Keep layers thin and even.
- Skipping seasoning: A pinch of salt, pepper, and a squeeze of lemon or a swipe of mustard makes a big difference in flavor.
- Wet ingredients touching the base: Put leafy greens down first to act as a barrier, especially with juicy tomatoes or cucumbers.
- Using underripe or overripe avocado: Underripe won’t spread well; overripe turns mushy fast. Look for slight give when gently pressed.
- Dull knife: A sharp knife keeps the roll intact and gives clean slices, especially for pinwheels.
Variations You Can Try
- Spicy Southwest: Add jalapeño slices, cilantro, a sprinkle of chili powder, and a drizzle of chipotle mayo or hot sauce.
- Mediterranean: Use hummus, cucumber, tomato, red onion, and a little feta with a squeeze of lemon.
- BLT-Inspired: Add crisp turkey bacon, tomato, and romaine with a light yogurt ranch spread.
- Veggie-Forward: Pile on shredded cabbage, carrots, cucumber, and microgreens with avocado and a tahini drizzle.
- High-Protein Boost:-strong> Add a slice of reduced-fat cheese, or spread cottage cheese blended smooth with herbs for extra protein.
- No-Tortilla Roll: Make it ultra-light by using only turkey slices as the wrap, with lettuce acting as the moisture shield.
FAQ
Can I make these the night before?
Yes, but for best freshness, prep the components and assemble in the morning. If assembling ahead, brush avocado with lemon or lime and wrap tightly.
Eat within 24 hours.
What’s the best turkey to use?
Look for large, sturdy slices of oven-roasted or smoked turkey. If possible, choose lower-sodium and nitrate-free options for a cleaner flavor and better nutrition.
How can I keep the roll-ups from falling apart?
Don’t overfill, roll tightly, and use a spread to help seal the edge. If making pinwheels, chill the roll for 10–15 minutes before slicing so it firms up.
Are these gluten-free?
Yes, if you skip the tortilla or use a certified gluten-free wrap.
The turkey, avocado, and veggies are naturally gluten-free.

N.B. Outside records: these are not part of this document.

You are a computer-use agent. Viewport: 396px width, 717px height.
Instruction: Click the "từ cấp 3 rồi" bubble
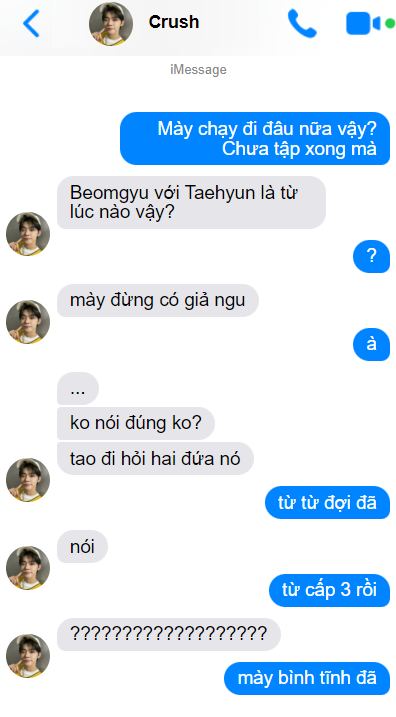[x=329, y=590]
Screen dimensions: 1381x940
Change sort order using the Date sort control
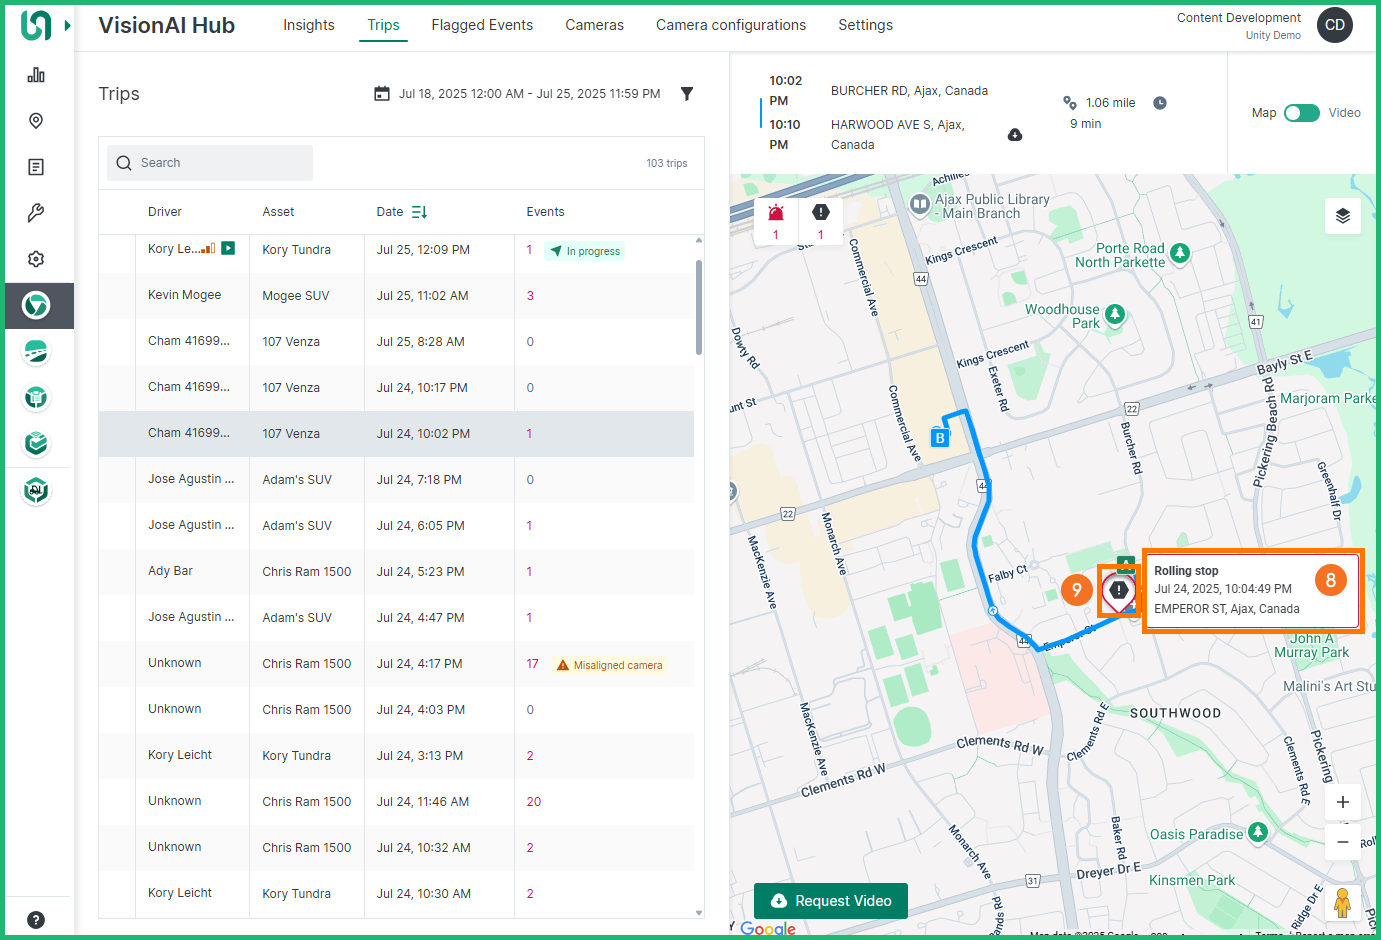420,211
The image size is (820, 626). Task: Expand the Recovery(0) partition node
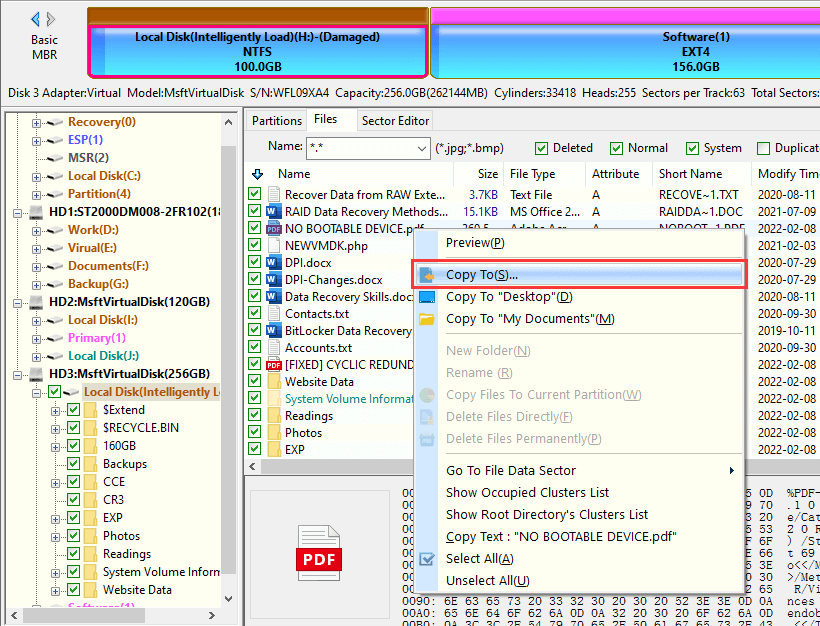click(37, 122)
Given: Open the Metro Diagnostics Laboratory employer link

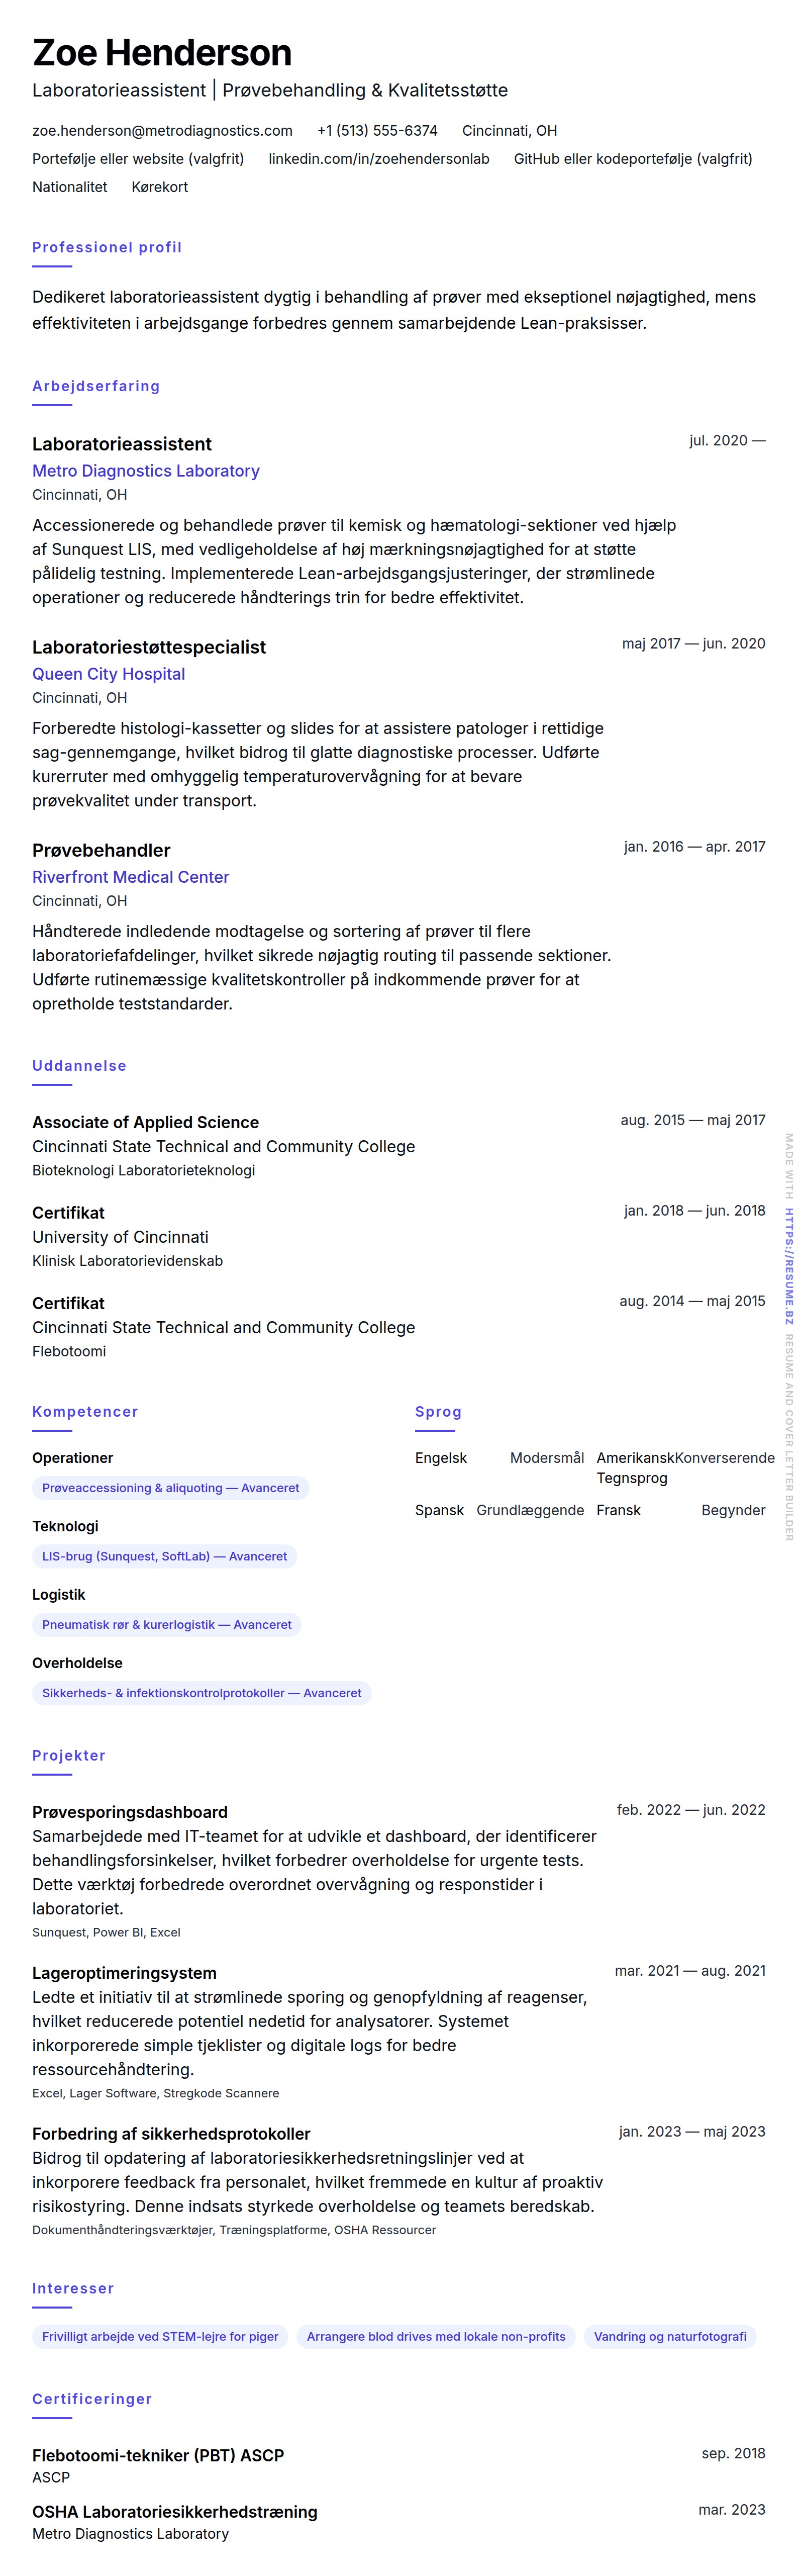Looking at the screenshot, I should click(146, 471).
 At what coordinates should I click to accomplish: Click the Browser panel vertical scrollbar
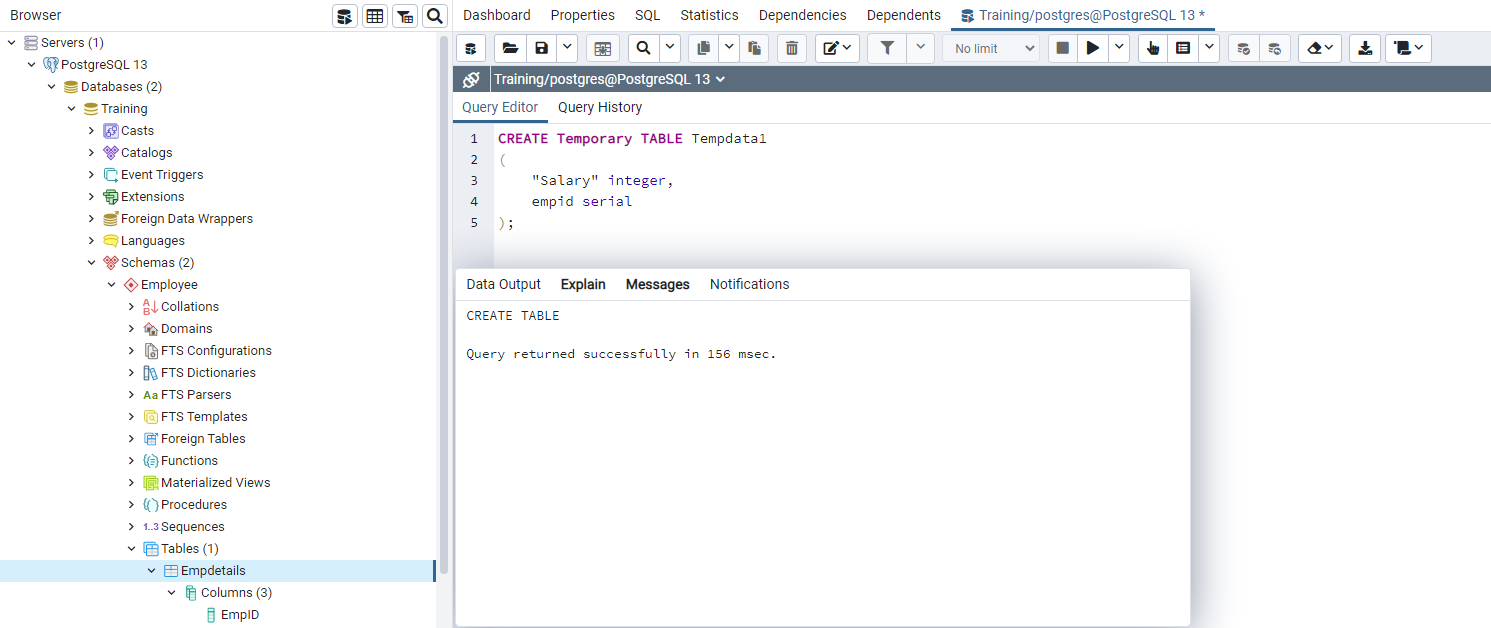pyautogui.click(x=444, y=305)
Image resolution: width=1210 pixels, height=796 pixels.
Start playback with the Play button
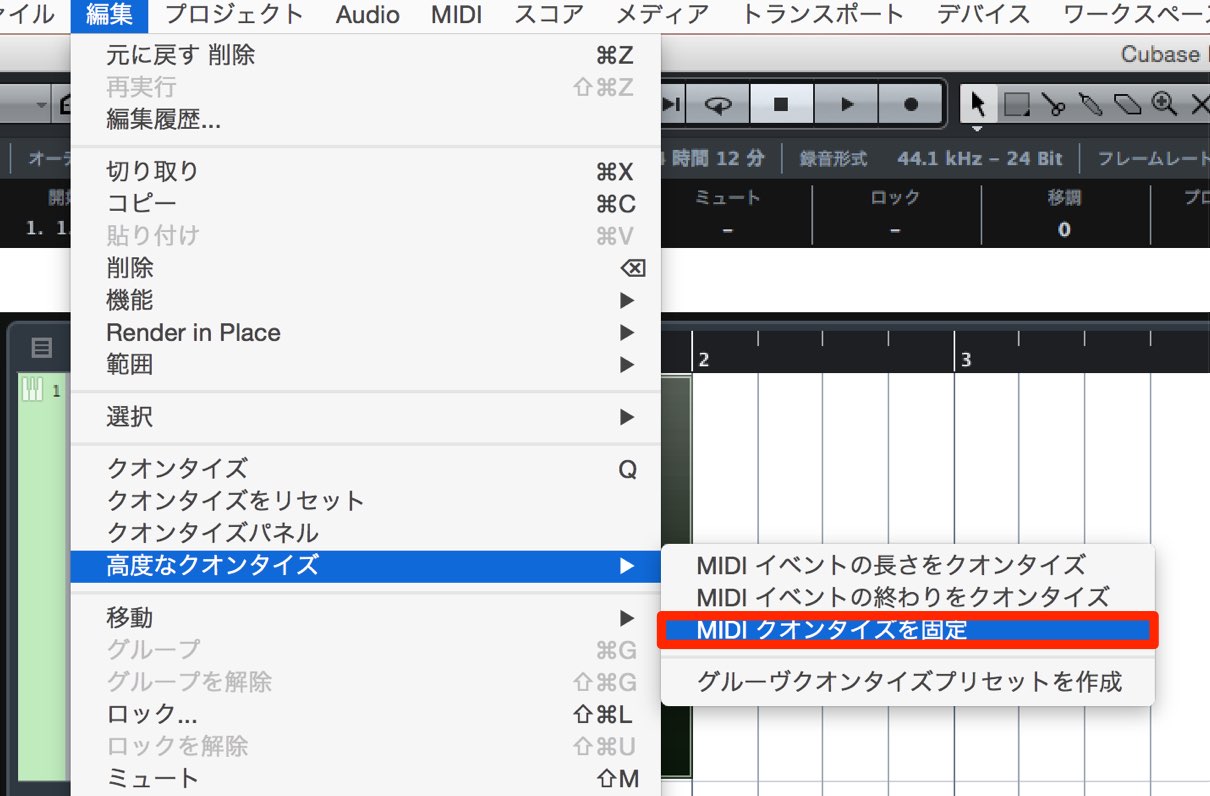tap(846, 104)
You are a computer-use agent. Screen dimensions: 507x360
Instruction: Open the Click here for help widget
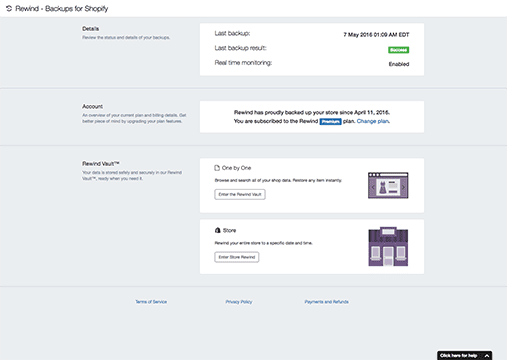[458, 356]
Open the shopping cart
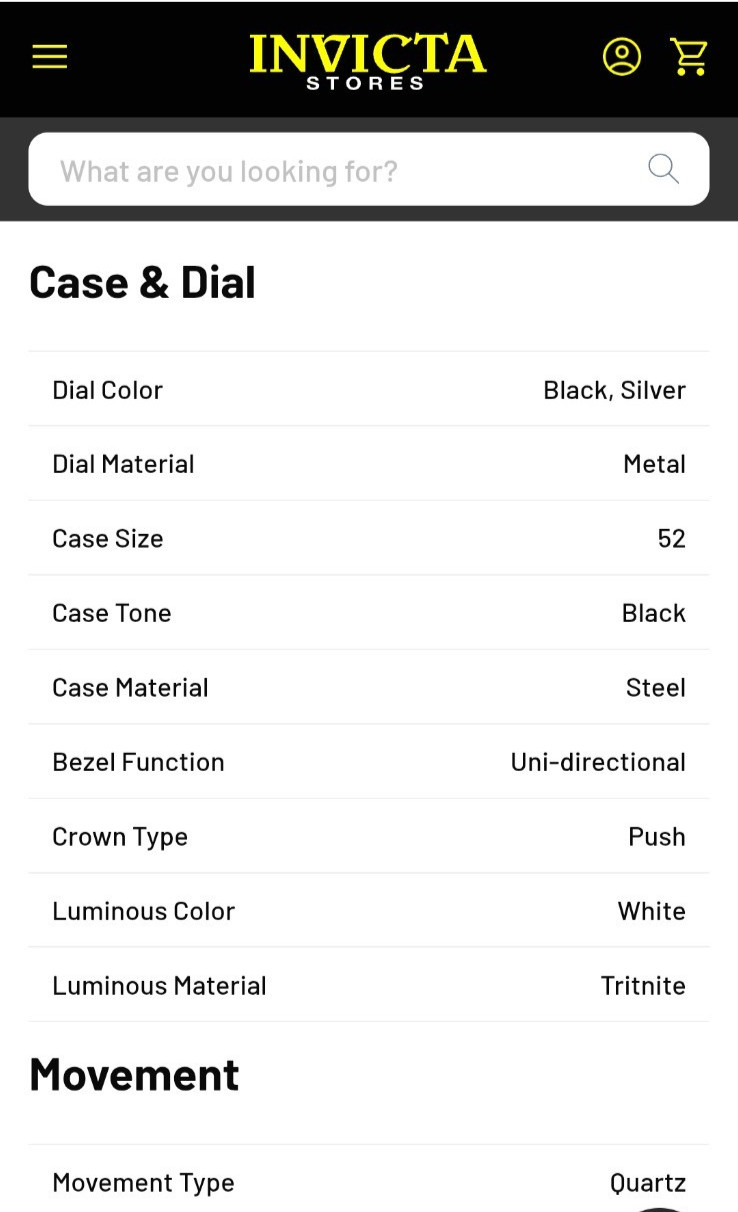The width and height of the screenshot is (738, 1212). 688,56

What can I use instead of avocado?
Try a light cream cheese, Greek yogurt mixed with herbs, or hummus. You’ll lose the healthy fats from avocado, but still get creaminess and flavor.
How much protein is in one roll-up?
It depends on your portions, but a typical roll-up with 3–4 ounces of turkey provides around 18–25 grams of protein. Add cheese or a high-protein spread to boost that number.
Can I freeze these?
No, they don’t freeze well.
Avocado and fresh veggies lose texture after thawing. Make fresh or store in the fridge short-term.
In Conclusion
High Protein Turkey Avocado Roll-Ups are simple to make, easy to customize, and genuinely satisfying. With just a few wholesome ingredients, you get a balanced bite that’s flavorful and nourishing.
Keep the steps light, the layers tidy, and the seasonings bold. Whether you need a speedy lunch, a post-workout snack, or a clean, no-fuss dinner, these roll-ups have you covered.